TASK TO CARRY OUT:
Rewrite the lines from the one containing "Task: Click Hugo's display name" through the end of the records, inclusive, replacing "globe" with "earth" and changing nothing else. Leave the pictures out of your answer.

Data extracted from a collection:
########################################

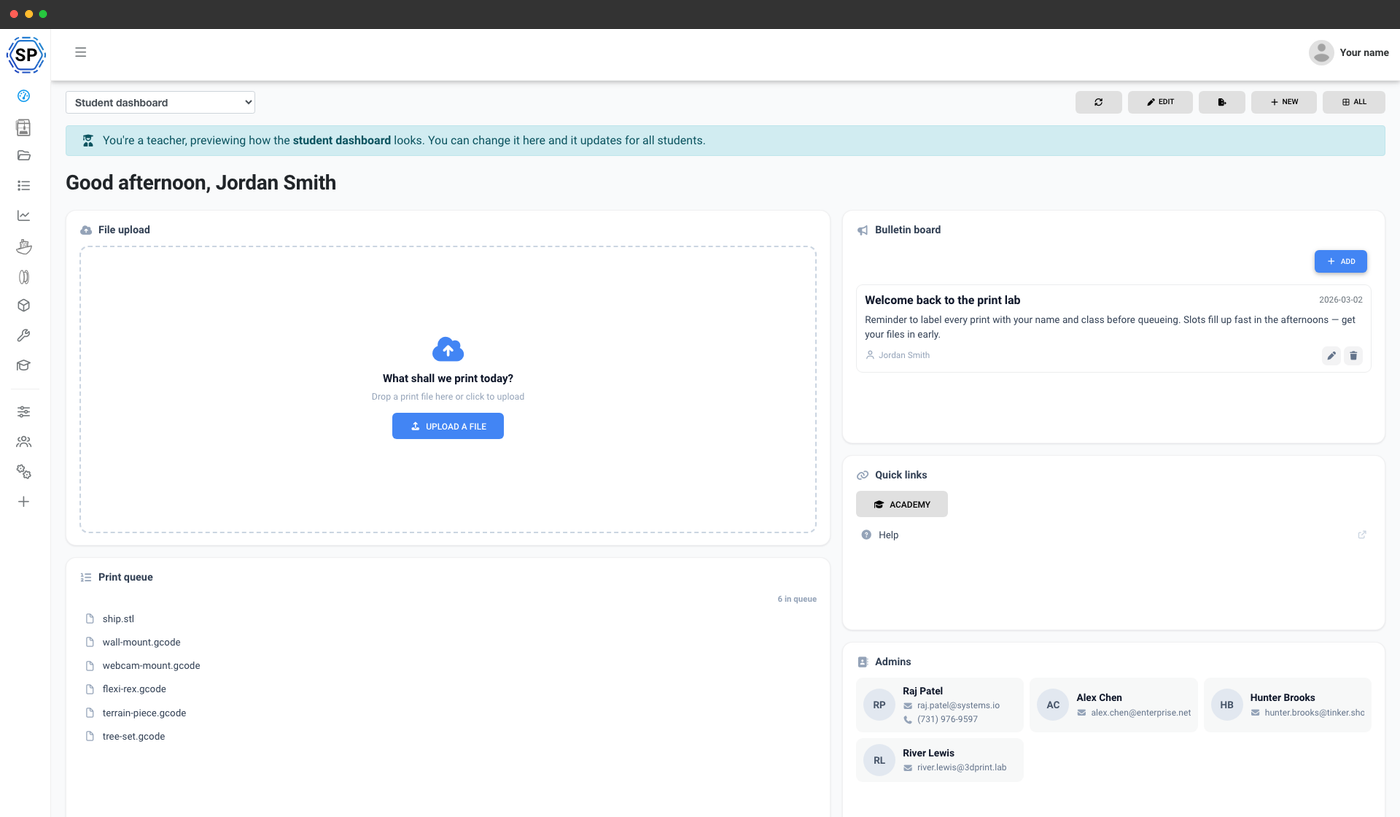Open the Your name account menu

(x=1349, y=52)
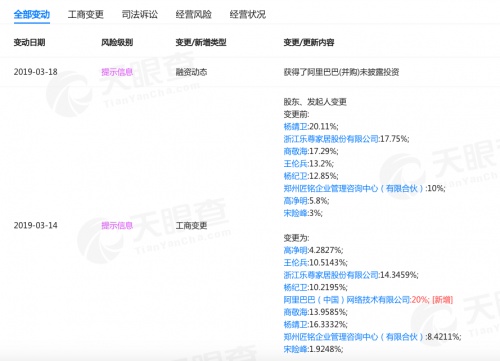
Task: Open 王伦兵 link showing 13.2%
Action: point(296,164)
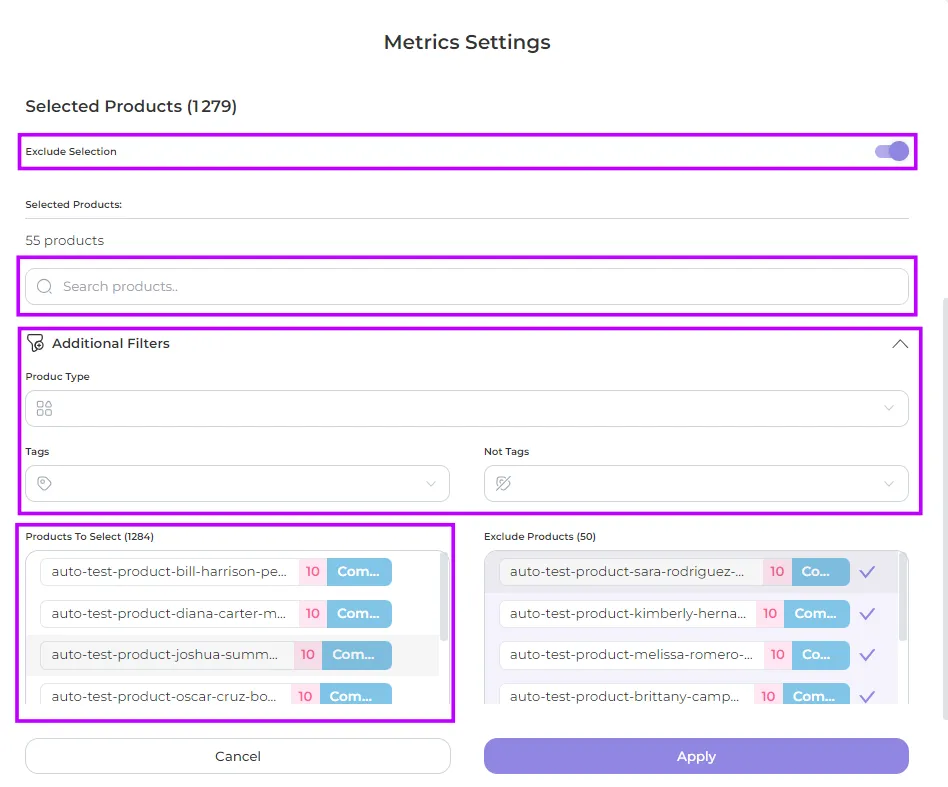Viewport: 948px width, 787px height.
Task: Click checkmark next to kimberly-herna product
Action: click(867, 613)
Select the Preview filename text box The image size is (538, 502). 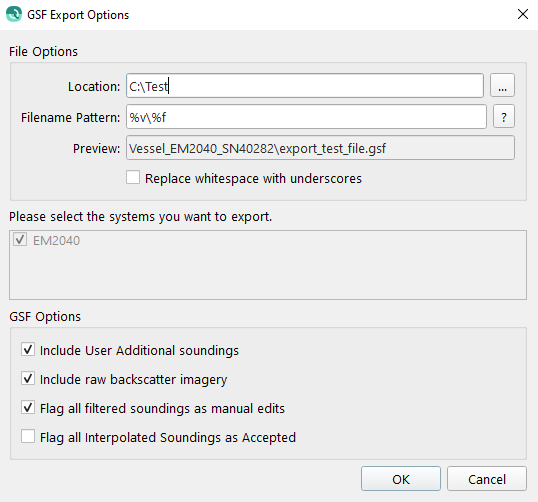pyautogui.click(x=320, y=148)
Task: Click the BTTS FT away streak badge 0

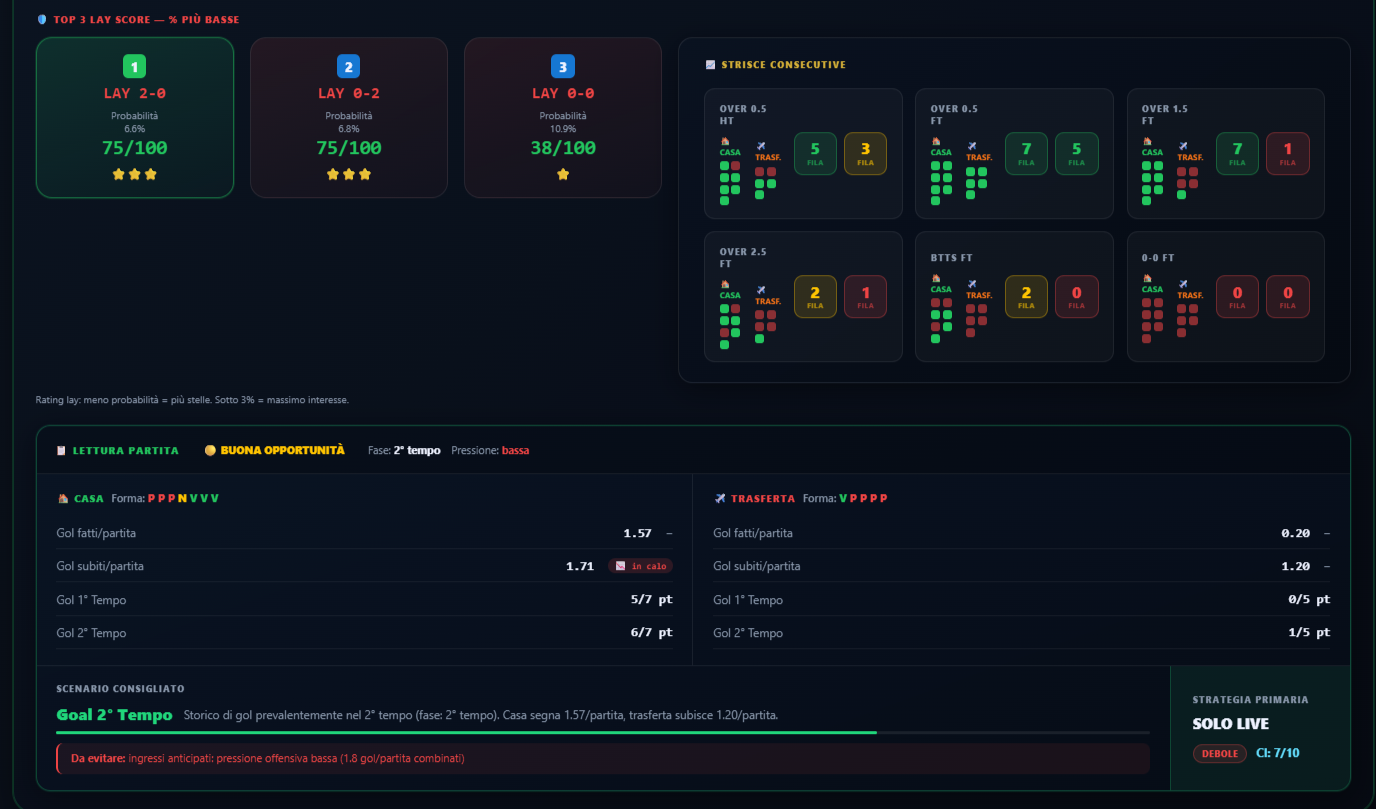Action: (x=1077, y=297)
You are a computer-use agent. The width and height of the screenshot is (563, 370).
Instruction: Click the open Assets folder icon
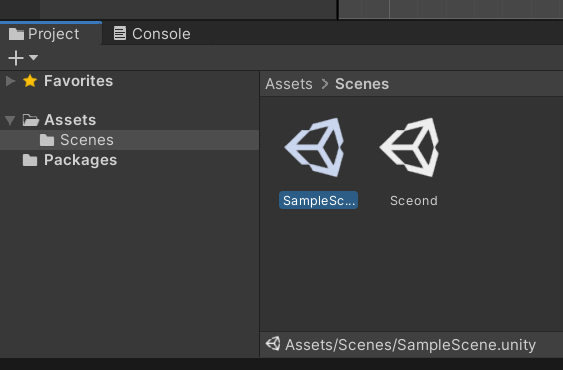pos(31,120)
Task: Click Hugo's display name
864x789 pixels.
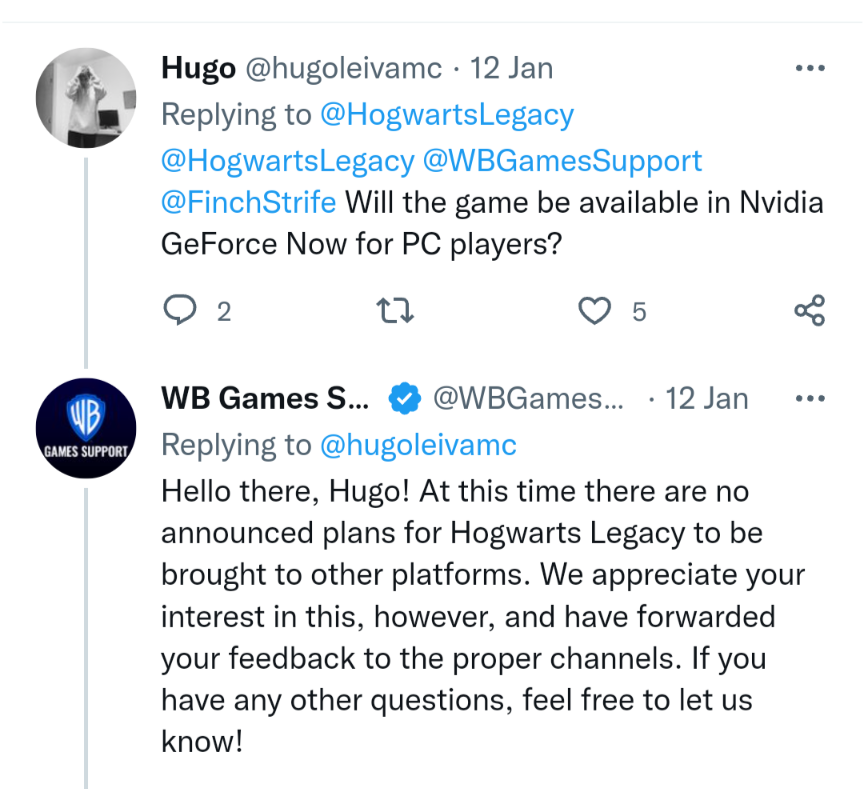Action: coord(198,68)
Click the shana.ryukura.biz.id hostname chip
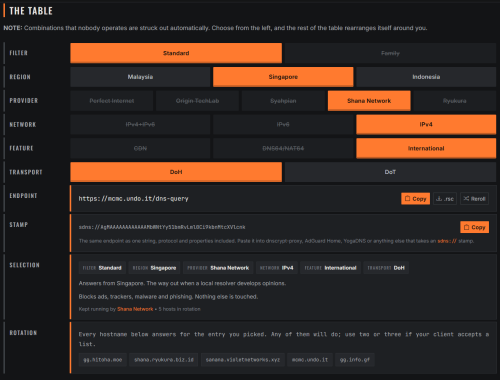This screenshot has width=500, height=380. tap(164, 360)
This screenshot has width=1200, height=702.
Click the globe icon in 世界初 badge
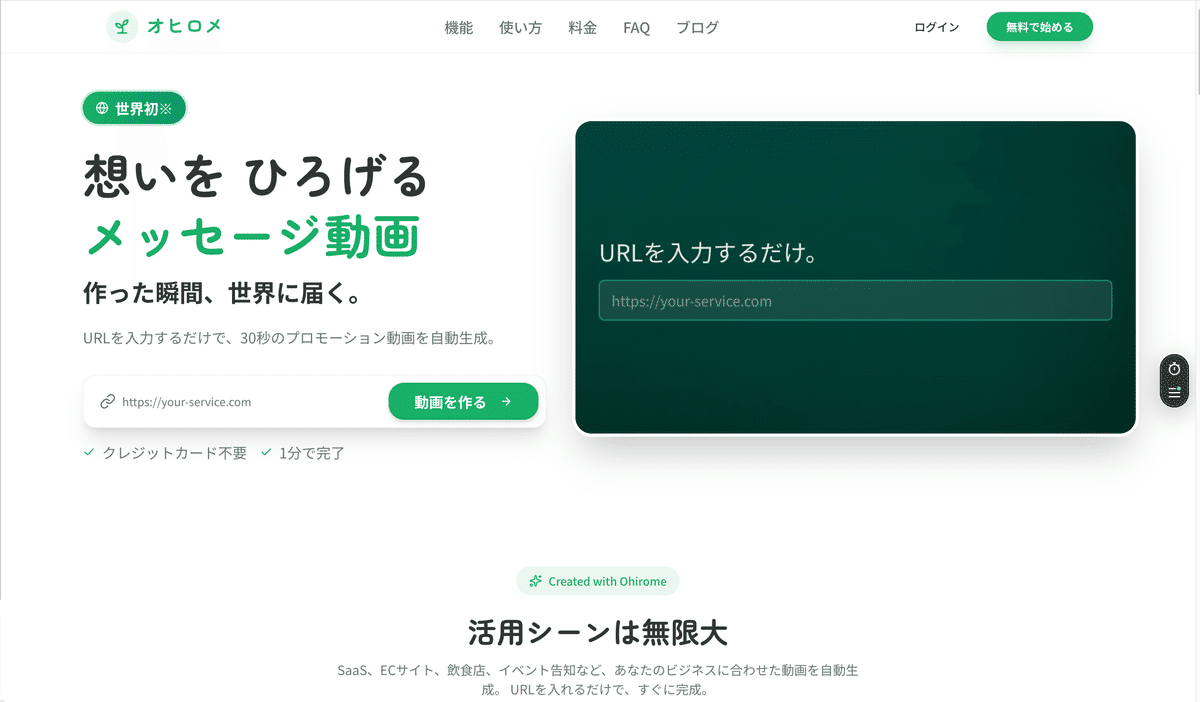coord(102,108)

########################################

WRITTEN SOLUTION:
Task: Click Hugo's display name
864x789 pixels.
Action: coord(198,68)
Click the shana.ryukura.biz.id hostname chip
This screenshot has width=500, height=380. tap(164, 360)
This screenshot has width=1200, height=702.
Click the earth icon in 世界初 badge
coord(102,108)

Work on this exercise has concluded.